Re: kernel BUG at fs/btrfs/volumes.c:LINE!

[David Sterba <dave@jikos.cz>]

On Mon, Jun 10, 2019 at 04:14:04PM -0700, Eric Biggers wrote:
> On Thu, Jun 07, 2018 at 06:52:13PM +0200, David Sterba wrote:
> > On Thu, Jun 07, 2018 at 06:28:02PM +0200, Dmitry Vyukov wrote:
> > > > Normally the GFP_NOFS allocations do not fail so I think the fuzzer
> > > > environment is tuned to allow that, which is fine for coverage but does
> > > > not happen in practice. This will be fixed eventually.
> > > 
> > > Isn't GFP_NOFS more restricted than normal allocations?  Are these
> > > allocations accounted against memcg?
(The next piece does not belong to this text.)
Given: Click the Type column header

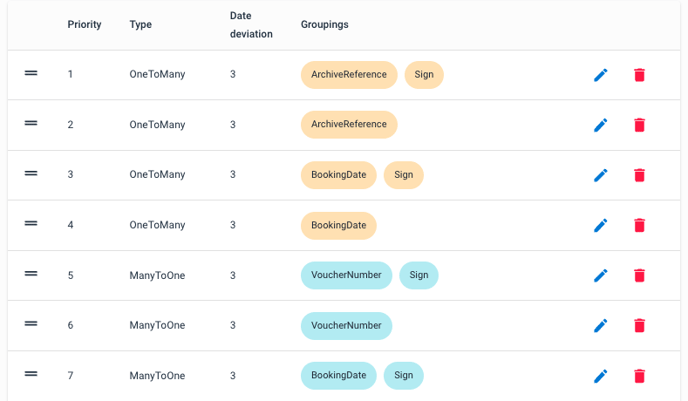Looking at the screenshot, I should [x=140, y=24].
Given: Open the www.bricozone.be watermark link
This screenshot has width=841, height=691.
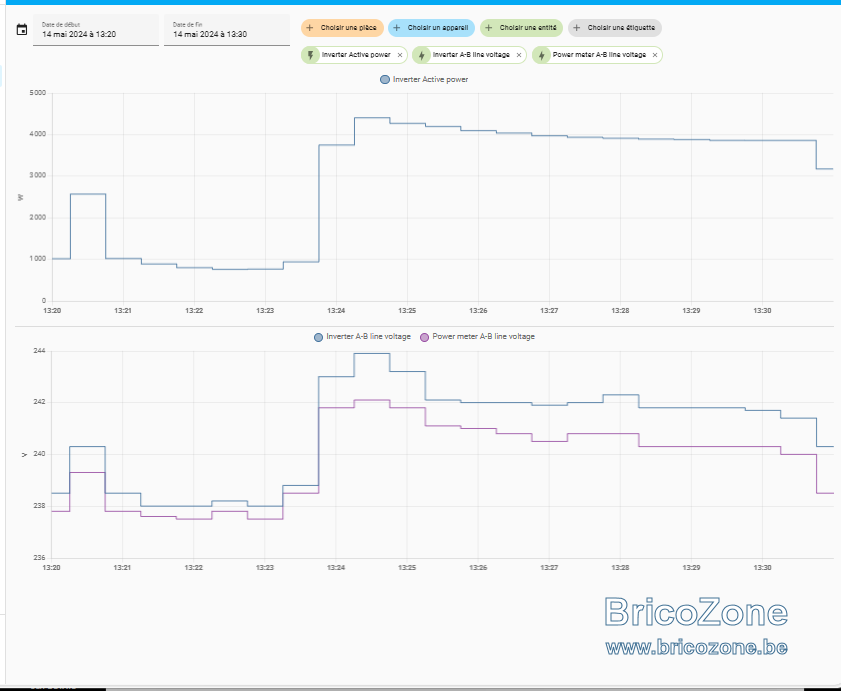Looking at the screenshot, I should 696,648.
It's easy to fail any allocation
> > > within a memory container.
> > 
> > https://lwn.net/Articles/723317/ The 'too small to fail' and some
> > unwritten semantics of GFP_NOFS but I think you're right about the
> > memory controler that can fail any allocation though.
> > 
> > Error handling is being improved over time, the memory allocation
> > failures are in some cases hard and this one would need to update some
> > logic so it's not a oneliner.
> > 
> 
> This bug is still there.  In btrfs_close_one_device():
> 
> 	if (device->name) {
> 		name = rcu_string_strdup(device->name->str, GFP_NOFS);
> 		BUG_ON(!name); /* -ENOMEM */
> 		rcu_assign_pointer(new_device->name, name);
> 	}
> 
> It assumes that the memory allocation succeeded.
> 
> See syzbot report from v5.2-rc3 here: https://syzkaller.appspot.com/text?tag=CrashReport&x=16c839c1a00000
> 
> Is there any plan to fix this?

Yes there is, to avoid allocations when closing the device and tracking
the state in another way. As this has never been reported in practice
the priority to fix it is rather low so I can't give you an ETA.